André Vincent a demandé l’aide médicale à mourir. Il est décédé le 29 avril, serein, selon les dires de sa famille.

«Il est maintenant bien où il est. Pour nous, ceux qui restent, c’est extrêmement triste et incompréhensible», a laissé tomber Mme Vincent, qui a refusé qu’on publie une photo du défunt. La même demande a été formulée par la famille de M. Parenteau.

Le dernier café

La dernière fois que le «groupe des huit» s’est rencontré au McDonald’s, c’était vers le 15 avril.

Encore aujourd’hui, plusieurs personnes se demandent comment le virus s’est introduit dans le cercle. Est-ce qu’un employé infecté a malencontreusement transmis la COVID-19 à l’un d’eux? Est-ce qu’un des amis l’avait contractée les heures auparavant? Ces questions ont été adressées à la direction régionale de la santé publique, mais les responsables n’ont pas retourné nos appels.

Du côté du restaurant McDonald’s, on a tôt fait de référer L’Express au siège social de la chaîne, qui soutient avoir collaboré avec la santé publique dans ce dossier.

«J’ai devant moi un avis de la santé publique qui dit que l’enquête épidémiologique a permis de constater que les mesures sanitaires mises en place par le restaurant sont exemplaires. Toujours selon l’avis que nous avons reçue, la source de contamination est essentiellement due à des contacts de clients entre eux. Le but ici n’est pas de pointer des gens. Mais c’est difficile pour nous de jouer à la police et de surveiller les gens quand ils s’assoient pour boire un café», a indiqué Ryma Boussoufa, porte-parole de la chaîne de restauration rapide pour le Canada.

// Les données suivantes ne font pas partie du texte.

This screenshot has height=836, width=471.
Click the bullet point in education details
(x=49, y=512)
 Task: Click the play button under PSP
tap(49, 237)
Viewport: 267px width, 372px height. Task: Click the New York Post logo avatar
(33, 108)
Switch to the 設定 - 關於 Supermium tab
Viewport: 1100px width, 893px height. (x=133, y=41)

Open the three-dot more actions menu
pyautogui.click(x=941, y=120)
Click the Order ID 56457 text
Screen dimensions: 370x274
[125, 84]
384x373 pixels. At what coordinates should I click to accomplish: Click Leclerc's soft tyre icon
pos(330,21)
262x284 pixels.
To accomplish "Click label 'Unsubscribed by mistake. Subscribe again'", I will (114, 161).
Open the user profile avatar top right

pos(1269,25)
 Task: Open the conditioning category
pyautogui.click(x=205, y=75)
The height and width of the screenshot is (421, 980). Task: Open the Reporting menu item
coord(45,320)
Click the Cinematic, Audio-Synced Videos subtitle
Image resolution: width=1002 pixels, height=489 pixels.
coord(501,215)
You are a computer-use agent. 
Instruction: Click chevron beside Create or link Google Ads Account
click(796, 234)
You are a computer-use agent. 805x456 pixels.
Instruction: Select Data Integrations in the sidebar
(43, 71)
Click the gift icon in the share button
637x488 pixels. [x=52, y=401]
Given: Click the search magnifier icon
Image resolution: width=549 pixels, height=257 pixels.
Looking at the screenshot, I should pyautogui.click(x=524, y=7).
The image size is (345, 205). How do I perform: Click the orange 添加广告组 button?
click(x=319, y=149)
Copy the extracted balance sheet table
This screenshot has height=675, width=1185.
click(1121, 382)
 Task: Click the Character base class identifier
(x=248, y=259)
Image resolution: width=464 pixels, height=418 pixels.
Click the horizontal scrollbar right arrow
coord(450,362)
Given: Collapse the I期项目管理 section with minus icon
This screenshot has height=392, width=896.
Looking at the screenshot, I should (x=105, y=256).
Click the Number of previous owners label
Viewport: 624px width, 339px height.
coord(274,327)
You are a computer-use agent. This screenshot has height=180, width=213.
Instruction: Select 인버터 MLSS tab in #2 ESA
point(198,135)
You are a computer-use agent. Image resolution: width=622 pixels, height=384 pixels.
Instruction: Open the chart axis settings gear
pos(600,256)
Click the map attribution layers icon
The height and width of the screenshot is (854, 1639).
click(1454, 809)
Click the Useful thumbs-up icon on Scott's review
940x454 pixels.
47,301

À la suite de la déclaration de ces cas, le restaurant de Drummondville a été fermé durant plusieurs heures pour des travaux de désinfection. Sans préciser si des employés ont contracté la COVID-19 à la suite des huit cas rapportés chez la clientèle, Mme Boussoufa a néanmoins souligné que le restaurant «n’a pas hésité à demander aux employés qui ont été mis en contact avec celle-ci de se placer en isolement et d’aller se faire tester».